The Attempt at a Solution

So we know that the two balls have three things in common. Time of collision, acceleration, and the displacement that they'll collide.

d1=.5at^2 and d1=.5at^2 + v1t (for the ball being launched)

I subed the two equations into each other and it didn't really work out... I'm thinking it has something to do with the signs or are my equations wrong all together? Thanks for the help.

 

[LowlyPion]

Your equations are ok, but you need to be careful in setting them up.

If y is positive then v is (+) and g is (-).

Where they collide is going to be y for both as you note and t is the same, so apparently you should end in an answer that depends on initial velocity and the original distance to the target.

So ...

y = v*t - 1/2*g*t²

and

y = d - 1/2*g*t²

 

[Malgrif]

Is there a numerical answer to this question? I used your equations and ended up with t = d/v.
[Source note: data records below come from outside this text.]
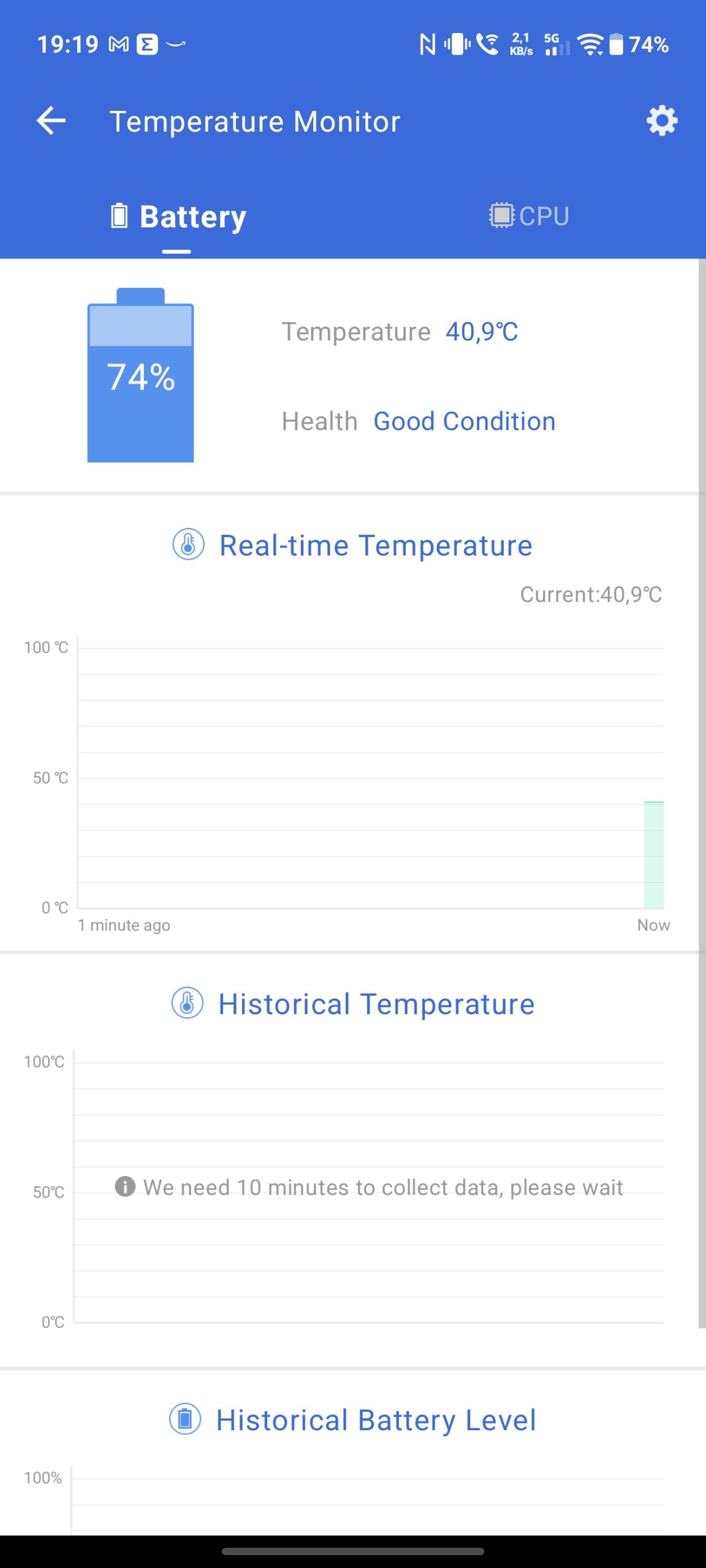This screenshot has height=1568, width=706.
Task: Tap the Historical Temperature heading
Action: coord(376,1004)
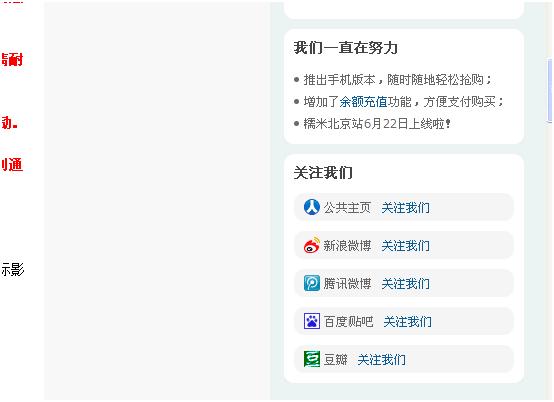Click the Baidu Tieba paw icon
Viewport: 554px width, 402px height.
pos(312,321)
and just to clarify, does your equation mean mean the total distance from the freefalling ball to the ground minus how much the ball free fell before the second ball collided with it?

 

[LowlyPion]

Is there a numerical answer to this question? I used your equations and ended up with t = d/v.

and just to clarify, does your equation mean mean the total distance from the freefalling ball to the ground minus how much the ball free fell before the second ball collided with it?

No.

Yes.

When you set up the equations be careful to consistently express the initial conditions. In the case of the second equation, the target was dropping from height d. So the initial condition for the target, must include its distance above the planet at the start. The height of the one from the surface was 0 of course.

The complete equation applied to both is of the form ...

y = yo + v*t + 1/2*g*t²

... but you need to adjust the signs to reflect which direction is positive y.